25 L’omogeneità: Nella scelta delle fonti di finanziamento l’impresa dovrebbe cercare di utilizzare capitali omogenei rispetto al tipo di fabbisogno da coprire. Sovente il principio dell’omogeneità è disatteso per l’eccessivo ricorso a fonti di finanziamento di breve durata a causa della maggior semplicità con cui vi si può accedere. Esempio: Per finanziare l’acquisto di un impianto che si pensa di utilizzare per 5 anni si deve scegliere una fonte di finanziamento a lungo termine (es. mutuo ). La flessibilità: La flessibilità è quella caratteristica della struttura finanziaria che le permette di modificarsi in rapporto all’evoluzione del fabbisogno, sia come ammontare complessivo, che come composizione delle risorse finanziarie aziendali. La flessibilità si traduce nella possibilità di migliorare il risultato finanziario liberando o attraendo fondi in funzione delle prospettive di ritorno economico. Esempio: Se aumenta l’indebitamento bancario a breve nella struttura finanziaria essa diviene più flessibile perchè questa fonte può essere modellata per seguire esattamente le necessità dell’impresa. L’elasticità: Una struttura finanziaria si dice tanto più elastica tanto maggiori sono le possibilità quali-quantitative di espanderla. I responsabili della gestione finanziaria avranno più scelte disponibili per incrementare i fondi aziendali migliorando l’ottimizzazione della scelta delle fonti. Esempio: Aumentando la dotazione di capitale proprio la struttura finanziaria diviene più elastica perchè aumentano le opportunità di accedere ad altre fonti di terzi (indebitamento). L’economicità: Gli obiettivi precedenti devono necessariamente accompagnarsi a quello dell’economicità: le scelte di copertura finanziaria devono tendere alla massimizzazione del differenziale fra rendimenti dell’investimento e costosità del capitale. In particolare, gli attributi di flessibilità ed elasticità possono generare un maggior costo che dovrà essere valutato alla luce dei vantaggi che sono in grado di apportare al complesso della struttura finanziaria. In questa valutazione si deve tenere conto anche del dinamismo presente all’interno del macro-ambiente in cui opera l’impresa.

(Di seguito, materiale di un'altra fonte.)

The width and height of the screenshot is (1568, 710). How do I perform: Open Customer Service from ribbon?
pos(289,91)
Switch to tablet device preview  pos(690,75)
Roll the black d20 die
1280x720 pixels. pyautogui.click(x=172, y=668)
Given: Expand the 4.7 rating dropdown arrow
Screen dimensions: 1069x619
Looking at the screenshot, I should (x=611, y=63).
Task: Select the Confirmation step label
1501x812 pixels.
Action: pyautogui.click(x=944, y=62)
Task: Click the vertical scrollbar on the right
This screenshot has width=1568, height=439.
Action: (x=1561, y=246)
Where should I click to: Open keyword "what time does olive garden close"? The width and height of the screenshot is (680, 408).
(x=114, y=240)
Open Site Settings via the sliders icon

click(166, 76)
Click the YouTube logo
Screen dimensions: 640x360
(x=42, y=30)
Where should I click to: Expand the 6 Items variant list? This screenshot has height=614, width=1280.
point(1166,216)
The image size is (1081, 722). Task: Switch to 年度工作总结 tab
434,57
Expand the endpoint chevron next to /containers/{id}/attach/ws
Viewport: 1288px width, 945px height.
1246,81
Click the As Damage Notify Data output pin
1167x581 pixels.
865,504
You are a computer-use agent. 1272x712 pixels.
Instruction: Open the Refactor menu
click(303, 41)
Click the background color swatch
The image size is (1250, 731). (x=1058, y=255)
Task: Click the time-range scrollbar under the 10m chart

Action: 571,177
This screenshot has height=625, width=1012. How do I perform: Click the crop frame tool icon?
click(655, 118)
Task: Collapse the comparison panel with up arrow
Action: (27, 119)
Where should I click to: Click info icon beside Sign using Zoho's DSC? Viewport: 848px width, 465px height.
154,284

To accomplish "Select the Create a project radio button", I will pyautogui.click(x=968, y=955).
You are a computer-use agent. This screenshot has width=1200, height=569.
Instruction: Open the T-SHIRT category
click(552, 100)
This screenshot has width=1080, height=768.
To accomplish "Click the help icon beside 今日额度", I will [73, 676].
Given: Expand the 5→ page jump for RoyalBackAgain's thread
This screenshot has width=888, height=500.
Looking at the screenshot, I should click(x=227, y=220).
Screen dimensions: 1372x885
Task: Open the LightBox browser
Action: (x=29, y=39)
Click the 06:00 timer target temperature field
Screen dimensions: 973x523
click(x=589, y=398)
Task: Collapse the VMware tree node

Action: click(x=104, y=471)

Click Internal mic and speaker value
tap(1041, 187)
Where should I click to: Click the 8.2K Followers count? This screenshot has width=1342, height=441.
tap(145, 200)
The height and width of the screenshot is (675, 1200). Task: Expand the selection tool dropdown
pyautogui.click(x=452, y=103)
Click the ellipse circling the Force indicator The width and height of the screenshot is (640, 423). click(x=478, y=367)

26 La minimizzazione degli oneri finanziari
La gestione finanziaria dovrebbe essere orientata alla minimizzazione degli oneri finanziari. Tuttavia, la deducibilità degli oneri finanziari per l’impresa può invece far propendere per un incremento dell’indebitamento bancario. Anche gli effetti della “leva finanziaria”, in condizioni favorevoli di mercato finanziario e di redditività aziendale, possono far crescere ulteriormente la convenienza dell’indebitamento bancario. La minimizzazione del rischio finanziario Il rischio finanziario è rappresentato dall’incapacità di alimentare i processi di gestione caratteristica sotto il profilo finanziario. Si parla di rischio strutturale, o rischio di insolvenza, se le fonti finanziarie non sono in grado di coprire gli impieghi; mentre quello congiunturale, detto anche rischio di illiquidità, si collega ad occasionali carenze di cassa.

27 Programmazione e controllo della gestione finanziaria
La programmazione e il controllo della gestione finanziaria servono per preservare le condizioni di solvibilità e liquidità dell’impresa. Si basa sulla stesura del Piano Finanziario.